Frequently Asked Questions
What is the new food pyramid for 2026?
The 2026 food pyramid is an inverted triangle released as part of the Dietary Guidelines for Americans 2025–2030. Protein, dairy, healthy fats, vegetables, and fruits occupy the wide top tier, while whole grains sit at the narrow bottom. The core message is "eat real food" — whole, minimally processed ingredients over ultra-processed products.
How much protein do the new dietary guidelines recommend?
The guidelines recommend 1.2–1.6 grams of protein per kilogram of body weight per day, up from the previous 0.8 g/kg.
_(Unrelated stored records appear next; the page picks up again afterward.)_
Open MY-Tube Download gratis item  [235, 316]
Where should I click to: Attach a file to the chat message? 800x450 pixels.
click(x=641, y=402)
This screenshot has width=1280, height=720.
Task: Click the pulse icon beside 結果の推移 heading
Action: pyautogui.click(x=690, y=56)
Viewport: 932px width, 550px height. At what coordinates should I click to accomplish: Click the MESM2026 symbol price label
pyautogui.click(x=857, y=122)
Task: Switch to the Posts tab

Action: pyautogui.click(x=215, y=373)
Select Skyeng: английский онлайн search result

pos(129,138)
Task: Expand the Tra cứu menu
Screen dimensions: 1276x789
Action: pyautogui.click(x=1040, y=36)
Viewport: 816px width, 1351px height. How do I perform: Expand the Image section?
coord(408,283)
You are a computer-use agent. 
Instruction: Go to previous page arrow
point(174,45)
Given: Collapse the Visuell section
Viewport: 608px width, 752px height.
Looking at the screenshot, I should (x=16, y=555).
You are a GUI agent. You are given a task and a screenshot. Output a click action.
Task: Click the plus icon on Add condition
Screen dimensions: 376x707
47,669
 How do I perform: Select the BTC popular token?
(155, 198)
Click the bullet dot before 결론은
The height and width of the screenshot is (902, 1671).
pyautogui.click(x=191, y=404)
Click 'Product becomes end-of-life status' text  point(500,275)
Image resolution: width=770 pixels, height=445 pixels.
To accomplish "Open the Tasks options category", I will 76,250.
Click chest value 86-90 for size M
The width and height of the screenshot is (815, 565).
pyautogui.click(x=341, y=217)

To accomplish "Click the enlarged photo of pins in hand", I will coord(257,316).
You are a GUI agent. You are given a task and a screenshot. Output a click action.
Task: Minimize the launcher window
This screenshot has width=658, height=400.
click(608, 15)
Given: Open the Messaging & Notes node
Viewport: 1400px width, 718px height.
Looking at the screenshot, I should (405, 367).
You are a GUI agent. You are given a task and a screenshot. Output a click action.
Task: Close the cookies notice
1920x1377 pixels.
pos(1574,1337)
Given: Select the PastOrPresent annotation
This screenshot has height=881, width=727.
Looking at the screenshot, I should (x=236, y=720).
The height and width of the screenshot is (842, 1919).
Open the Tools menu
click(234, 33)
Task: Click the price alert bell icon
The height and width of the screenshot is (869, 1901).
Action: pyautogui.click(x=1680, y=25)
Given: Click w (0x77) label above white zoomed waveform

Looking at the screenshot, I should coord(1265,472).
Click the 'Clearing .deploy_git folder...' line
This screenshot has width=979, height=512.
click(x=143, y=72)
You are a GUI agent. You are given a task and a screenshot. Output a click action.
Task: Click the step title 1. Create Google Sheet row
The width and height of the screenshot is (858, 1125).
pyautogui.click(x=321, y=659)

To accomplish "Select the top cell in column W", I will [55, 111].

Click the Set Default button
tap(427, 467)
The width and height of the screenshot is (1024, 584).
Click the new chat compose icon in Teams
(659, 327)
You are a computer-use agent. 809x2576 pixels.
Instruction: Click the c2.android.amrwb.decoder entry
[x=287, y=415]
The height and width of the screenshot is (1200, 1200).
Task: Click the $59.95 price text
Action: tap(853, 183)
For a 154 lb (70 kg) person, that's roughly 84–112 grams of protein daily, spread across all meals.
Is MyPlate still used?
MyPlate, introduced in 2011, has been officially replaced by the inverted food pyramid in the 2025–2030 guidelines. The new visual reflects a shift in emphasis toward protein and away from grains as the dietary foundation.
Are the new guidelines controversial?
Yes. While most nutrition experts welcome the stance against ultra-processed foods, many have criticized the prominent placement of red meat and saturated fat sources. Harvard's School of Public Health and other institutions have noted that the pyramid's imagery may send mixed signals about saturated fat, which remains capped at less than 10% of daily calories.
How much added sugar is allowed under the new guidelines?
The guidelines state that added sugar is not part of a healthy diet. If elimination isn't realistic, the suggested limit is no more than 10 grams per meal — far stricter than the previous ceiling of 10% of daily calories.
The Bottom Line
The 2026 Dietary Guidelines for Americans represent a genuine shift in official nutrition advice. The inverted food pyramid, the explicit targeting of ultra-processed foods, the near-doubling of protein recommendations, the endorsement of full-fat dairy, and the stricter stance on added sugar all reflect where nutrition research has been pointing for years — even if the execution is politically charged.
But like any population-level guideline, it's a starting point — not a personalized nutrition plan. Your ideal diet depends on your age, activity level, health conditions, genetics, and goals.
The most useful takeaway is the core principle the guidelines lead with: eat real food. Build your meals around whole ingredients — protein, vegetables, fruits, and grains — and the details tend to take care of themselves.